As vezes fechamos os olhos aos sofrimentos alheios. É impressionante o fato do quão insensíveis somos capazes de ser quando se trata do sofrimento alheio. Geralmente não damos um passo sequer em direção ao sofredor, mesmo que este esteja perto, dividindo a mesma casa, emprego ou mesmo o banco da Igreja, nos tornamos cegos e surdos. Mesmo quando chegamos a perceber o sofrimento latente ao nosso redor, transferimos a carga para Deus. Claro, isso é inconteste, é Deus quem dá a força e o conforto, mas estes podem sim vir por nosso intermédio. Se focamos a história do Cristo agonizante no Getsêmani como o inicio de Seu calvário, ela terá sempre que ser uma lembrança de que o sofrimento dos oprimidos deve ter um fim.
Vemos as gotas de sangue escorrendo até o chão, lamentamos, mas no fundo damos graças por não serem as nossas. Negligenciamos o fato de o nosso próprio Senhor, que pôs o rosto em terra e clamou intensamente em agonia profunda de espírito, continua a clamar naqueles que sofrem, que foram emudecidos e estão sob constrito. O Deus a qual professamos nossa fé diz de Si mesmo que habita no alto e Santo lugar, mas habita também com o contrito e abatido de espírito(IS 57-15) Evidenciar Deus na face dos que sofrem, e sofrer com Eles. Eis a forma mais digna de sofrimento: o que pretende dar fim a toda forma de sofrimento.
A opressão, não importando mais se a sua origem é econômica, espiritual ou política, coloca sobre a face do oprimido o próprio Deus, o mesmo Cristo sofredor do Jardim Getsêmani. Estender as mãos ao que clama, não permitir que o sofredor se mantenha isolado, cego, mudo e surdo incapaz notar que Deus está sim presente, é papel de todo filho tomado em graça e comprado por preço de muito sofrimento.

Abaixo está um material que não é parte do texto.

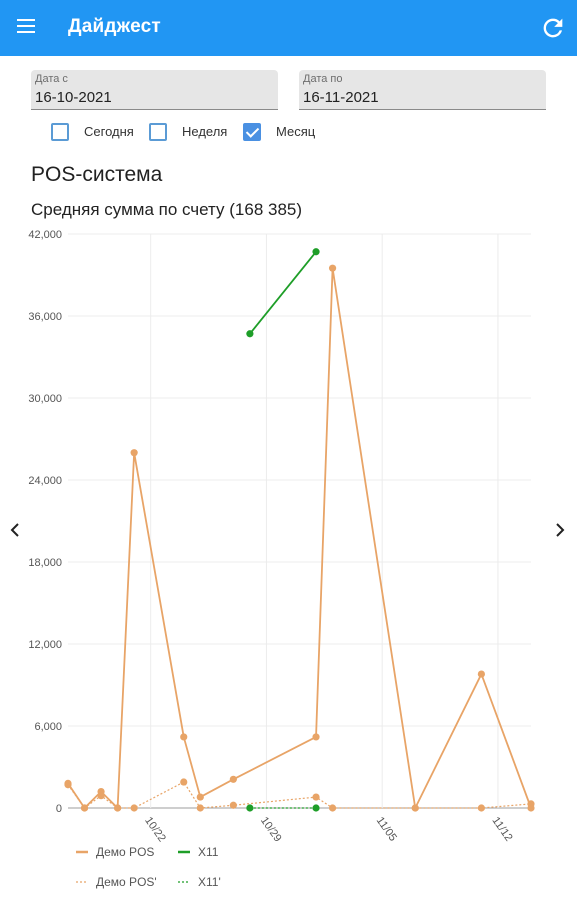 The width and height of the screenshot is (577, 900). Describe the element at coordinates (341, 98) in the screenshot. I see `date-to-value: 16-11-2021` at that location.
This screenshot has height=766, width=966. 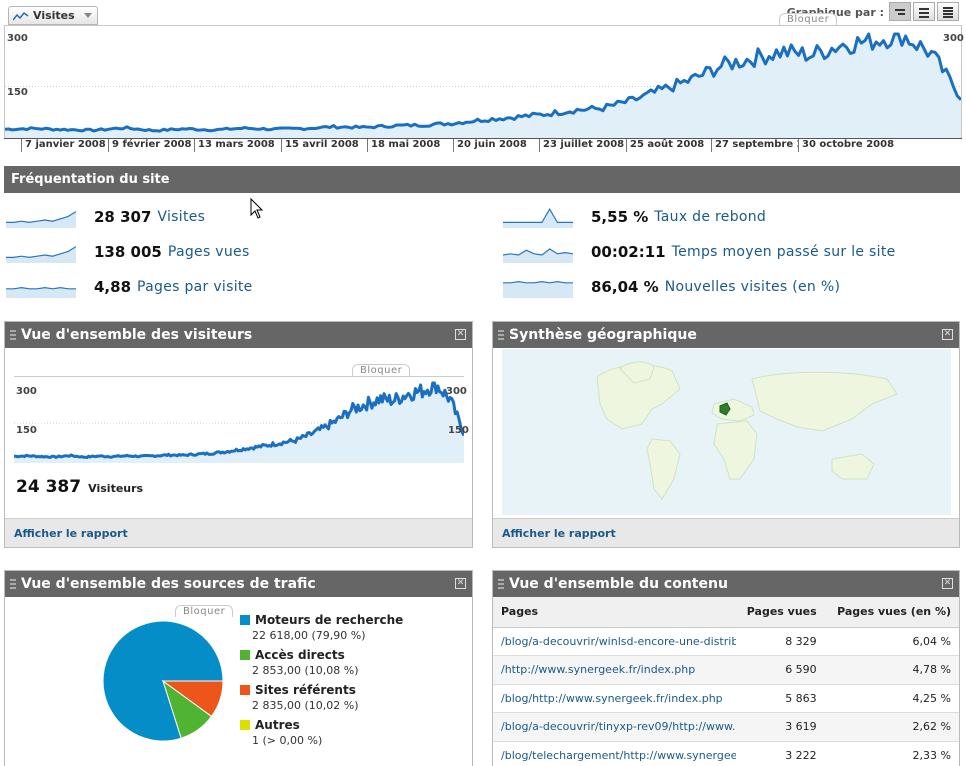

É claro que qualquer espécie de sofrimento é uma experiência absurda, pois opõe-se ao propósito de Deus para Sua criação. O sofrimento que se experimenta, poderá, todavia ter sentido quando é resultante de uma opção clara pela vida, pelo fim de toda e qualquer forma de sofrimento, principalmente quando se trata de sofredores inocentes. O sofrimento do mundo não pode acontecer sem que faça os filhos de Deus se verem também perturbados por ele. A salvação é um dom da graça de Deus, mas que demanda uma resposta concreta num ato de profundo comprometimento com aqueles que sofrem no mundo.